I'd like to keep boot parameters unchanged, the testing setups are
different, physical, local VM, hosted. For the same reason the config
option CONFIG_SLUB_DEBUG_ON=y is very convenient.
David Sterba May 25, 2023, 12:05 p.m. UTC | #4
On Wed, May 24, 2023 at 03:53:11PM +0200, Vlastimil Babka wrote:
> On 5/24/23 14:56, Hyeonggon Yoo wrote:
> > On Wed, May 24, 2023 at 12:17:48PM +0200, David Sterba wrote:
> > work for your use case? (there are some boot-time slub_debug options described in
> > Documentation/mm/slub.rst)
> 
> Yeah, it supports globbing so it would be e.g. slub_debug=N,btrfs*
> That would deal with the "too coarse" aspect slab_nomerge.

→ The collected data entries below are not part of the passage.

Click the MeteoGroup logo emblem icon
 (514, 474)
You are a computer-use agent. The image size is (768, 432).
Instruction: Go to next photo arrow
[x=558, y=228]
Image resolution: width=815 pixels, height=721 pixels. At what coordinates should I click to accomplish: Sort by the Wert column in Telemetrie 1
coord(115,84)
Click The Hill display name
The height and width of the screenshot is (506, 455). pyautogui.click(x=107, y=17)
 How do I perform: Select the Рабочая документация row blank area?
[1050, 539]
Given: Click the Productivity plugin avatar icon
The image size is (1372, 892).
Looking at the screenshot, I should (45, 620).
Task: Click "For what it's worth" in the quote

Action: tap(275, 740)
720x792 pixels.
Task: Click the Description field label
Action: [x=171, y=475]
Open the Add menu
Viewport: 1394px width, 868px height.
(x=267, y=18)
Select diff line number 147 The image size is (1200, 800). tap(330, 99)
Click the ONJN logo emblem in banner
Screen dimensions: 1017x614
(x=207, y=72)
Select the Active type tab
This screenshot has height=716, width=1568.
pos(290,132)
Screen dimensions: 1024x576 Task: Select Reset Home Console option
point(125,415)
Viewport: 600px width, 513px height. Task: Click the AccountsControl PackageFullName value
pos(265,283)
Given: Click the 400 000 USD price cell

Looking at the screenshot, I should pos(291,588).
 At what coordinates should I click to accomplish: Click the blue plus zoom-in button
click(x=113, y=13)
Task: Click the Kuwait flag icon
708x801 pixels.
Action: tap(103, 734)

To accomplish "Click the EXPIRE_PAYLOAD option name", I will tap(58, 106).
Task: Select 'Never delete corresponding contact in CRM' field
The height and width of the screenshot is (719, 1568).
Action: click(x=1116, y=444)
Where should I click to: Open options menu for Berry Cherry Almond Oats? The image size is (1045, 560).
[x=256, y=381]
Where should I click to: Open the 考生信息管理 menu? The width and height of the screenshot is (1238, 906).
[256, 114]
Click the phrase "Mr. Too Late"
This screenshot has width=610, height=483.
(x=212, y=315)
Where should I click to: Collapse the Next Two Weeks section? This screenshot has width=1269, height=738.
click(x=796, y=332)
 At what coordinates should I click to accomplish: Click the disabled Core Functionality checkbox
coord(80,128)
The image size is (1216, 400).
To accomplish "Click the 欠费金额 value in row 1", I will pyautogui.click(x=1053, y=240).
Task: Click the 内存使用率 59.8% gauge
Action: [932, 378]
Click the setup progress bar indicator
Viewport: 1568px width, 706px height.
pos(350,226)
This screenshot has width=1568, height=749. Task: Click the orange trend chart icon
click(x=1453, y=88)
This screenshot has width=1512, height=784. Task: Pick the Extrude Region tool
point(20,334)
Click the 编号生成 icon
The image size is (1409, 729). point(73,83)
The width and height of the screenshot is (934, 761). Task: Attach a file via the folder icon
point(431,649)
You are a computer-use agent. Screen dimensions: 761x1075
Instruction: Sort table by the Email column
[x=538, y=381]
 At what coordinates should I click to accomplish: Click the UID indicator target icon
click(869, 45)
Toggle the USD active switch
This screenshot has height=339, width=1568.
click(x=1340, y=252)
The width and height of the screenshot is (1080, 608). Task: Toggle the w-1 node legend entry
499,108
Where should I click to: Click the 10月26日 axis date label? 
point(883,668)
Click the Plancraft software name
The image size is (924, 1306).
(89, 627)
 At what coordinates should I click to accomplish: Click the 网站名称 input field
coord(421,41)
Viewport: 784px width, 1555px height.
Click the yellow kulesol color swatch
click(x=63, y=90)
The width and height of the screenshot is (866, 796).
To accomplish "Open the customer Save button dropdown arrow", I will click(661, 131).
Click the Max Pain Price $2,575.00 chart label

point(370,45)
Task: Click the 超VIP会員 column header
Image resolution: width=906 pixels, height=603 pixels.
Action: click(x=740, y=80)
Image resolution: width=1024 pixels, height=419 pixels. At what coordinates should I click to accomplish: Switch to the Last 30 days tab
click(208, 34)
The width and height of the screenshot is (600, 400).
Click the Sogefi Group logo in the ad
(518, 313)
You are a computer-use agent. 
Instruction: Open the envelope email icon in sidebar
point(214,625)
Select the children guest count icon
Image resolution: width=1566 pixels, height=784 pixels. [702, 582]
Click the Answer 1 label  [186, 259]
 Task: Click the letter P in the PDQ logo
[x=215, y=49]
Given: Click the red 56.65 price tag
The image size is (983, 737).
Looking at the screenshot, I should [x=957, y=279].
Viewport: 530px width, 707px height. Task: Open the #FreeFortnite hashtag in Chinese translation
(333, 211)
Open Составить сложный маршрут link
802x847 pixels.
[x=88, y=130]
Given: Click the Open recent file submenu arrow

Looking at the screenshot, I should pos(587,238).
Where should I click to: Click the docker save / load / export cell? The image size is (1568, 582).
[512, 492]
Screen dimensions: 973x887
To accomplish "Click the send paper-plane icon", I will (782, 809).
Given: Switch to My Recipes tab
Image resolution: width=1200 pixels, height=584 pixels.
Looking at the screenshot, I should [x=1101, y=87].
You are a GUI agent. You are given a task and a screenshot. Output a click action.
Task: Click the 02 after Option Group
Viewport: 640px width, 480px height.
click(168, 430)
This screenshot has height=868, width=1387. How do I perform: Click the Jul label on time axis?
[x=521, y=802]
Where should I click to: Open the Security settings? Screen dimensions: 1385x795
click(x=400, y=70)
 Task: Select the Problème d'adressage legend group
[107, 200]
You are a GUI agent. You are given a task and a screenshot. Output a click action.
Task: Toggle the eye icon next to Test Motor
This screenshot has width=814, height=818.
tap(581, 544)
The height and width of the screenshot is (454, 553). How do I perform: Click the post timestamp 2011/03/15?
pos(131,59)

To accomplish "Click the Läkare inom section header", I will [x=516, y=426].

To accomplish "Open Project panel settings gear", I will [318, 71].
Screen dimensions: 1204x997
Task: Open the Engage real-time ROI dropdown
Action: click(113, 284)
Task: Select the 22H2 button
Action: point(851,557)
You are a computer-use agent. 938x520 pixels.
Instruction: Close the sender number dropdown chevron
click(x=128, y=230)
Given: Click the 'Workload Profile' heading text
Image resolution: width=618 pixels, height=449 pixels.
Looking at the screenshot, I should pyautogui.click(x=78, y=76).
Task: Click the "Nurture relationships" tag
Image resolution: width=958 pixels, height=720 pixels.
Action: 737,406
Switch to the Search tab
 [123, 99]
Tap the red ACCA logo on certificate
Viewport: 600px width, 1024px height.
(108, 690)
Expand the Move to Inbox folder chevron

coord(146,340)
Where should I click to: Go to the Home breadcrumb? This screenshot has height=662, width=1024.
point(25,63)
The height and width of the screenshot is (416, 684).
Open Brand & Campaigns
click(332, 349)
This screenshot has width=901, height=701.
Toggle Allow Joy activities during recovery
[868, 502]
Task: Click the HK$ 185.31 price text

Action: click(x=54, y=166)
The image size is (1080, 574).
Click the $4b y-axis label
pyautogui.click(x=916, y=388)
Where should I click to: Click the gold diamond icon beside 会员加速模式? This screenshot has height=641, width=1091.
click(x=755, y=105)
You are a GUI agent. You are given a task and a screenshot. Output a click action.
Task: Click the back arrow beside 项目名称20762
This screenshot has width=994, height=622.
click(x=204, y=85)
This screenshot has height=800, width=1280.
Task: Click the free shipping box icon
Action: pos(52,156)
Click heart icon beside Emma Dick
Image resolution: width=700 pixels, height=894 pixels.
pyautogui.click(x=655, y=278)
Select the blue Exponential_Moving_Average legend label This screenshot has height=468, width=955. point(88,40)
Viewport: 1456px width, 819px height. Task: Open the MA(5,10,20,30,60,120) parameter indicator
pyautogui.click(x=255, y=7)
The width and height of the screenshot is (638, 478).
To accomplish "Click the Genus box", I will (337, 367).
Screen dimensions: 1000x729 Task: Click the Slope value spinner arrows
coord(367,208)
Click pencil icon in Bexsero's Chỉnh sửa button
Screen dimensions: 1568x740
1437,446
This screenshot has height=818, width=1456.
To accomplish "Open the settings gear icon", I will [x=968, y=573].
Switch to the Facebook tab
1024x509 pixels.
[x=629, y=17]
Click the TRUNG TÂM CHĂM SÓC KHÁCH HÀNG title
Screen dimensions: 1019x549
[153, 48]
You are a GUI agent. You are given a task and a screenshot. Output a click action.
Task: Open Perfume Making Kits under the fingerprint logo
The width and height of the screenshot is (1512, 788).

As for "need to
> be enabled on all testing hosts", is it more convenient to deploy a debug
> kernel build on them? Might be because you do that for other reasons
> already? Just want to clarify.

Yeah, agreed.

> BTW this was proposed as RFC few months ago but not pursued:
> https://lore.kernel.org/all/167396280045.539803.7540459812377220500.stgit@firesoul/
> 
> I have no big objections, just wouldn't like to see its usage proliferate
> unconditionally into non-debug builds.

It would be fine for me to make it conditionally available, e.g.
depending on SLUB_DEBUG.
diff mbox series

Patch

diff --git a/include/linux/slab.h b/include/linux/slab.h
index 6b3e155b70bf..06b94dfbce65 100644
--- a/include/linux/slab.h
+++ b/include/linux/slab.h
@@ -106,6 +106,9 @@ 
 /* Avoid kmemleak tracing */
 #define SLAB_NOLEAKTRACE	((slab_flags_t __force)0x00800000U)
 
+/* Don't merge slab */
+#define SLAB_NO_MERGE		((slab_flags_t __force)0x01000000U)
+
 /* Fault injection mark */
 #ifdef CONFIG_FAILSLAB
 # define SLAB_FAILSLAB		((slab_flags_t __force)0x02000000U)
diff --git a/mm/slab_common.c b/mm/slab_common.c
index 607249785c07..0e0a617eae7d 100644
--- a/mm/slab_common.c
+++ b/mm/slab_common.c
@@ -47,7 +47,7 @@  static DECLARE_WORK(slab_caches_to_rcu_destroy_work,
  */
 #define SLAB_NEVER_MERGE (SLAB_RED_ZONE | SLAB_POISON | SLAB_STORE_USER | \
 		SLAB_TRACE | SLAB_TYPESAFE_BY_RCU | SLAB_NOLEAKTRACE | \
-		SLAB_FAILSLAB | kasan_never_merge())
+		SLAB_FAILSLAB | SLAB_NO_MERGE | kasan_never_merge())
 
 #define SLAB_MERGE_SAME (SLAB_RECLAIM_ACCOUNT | SLAB_CACHE_DMA | \
 			 SLAB_CACHE_DMA32 | SLAB_ACCOUNT)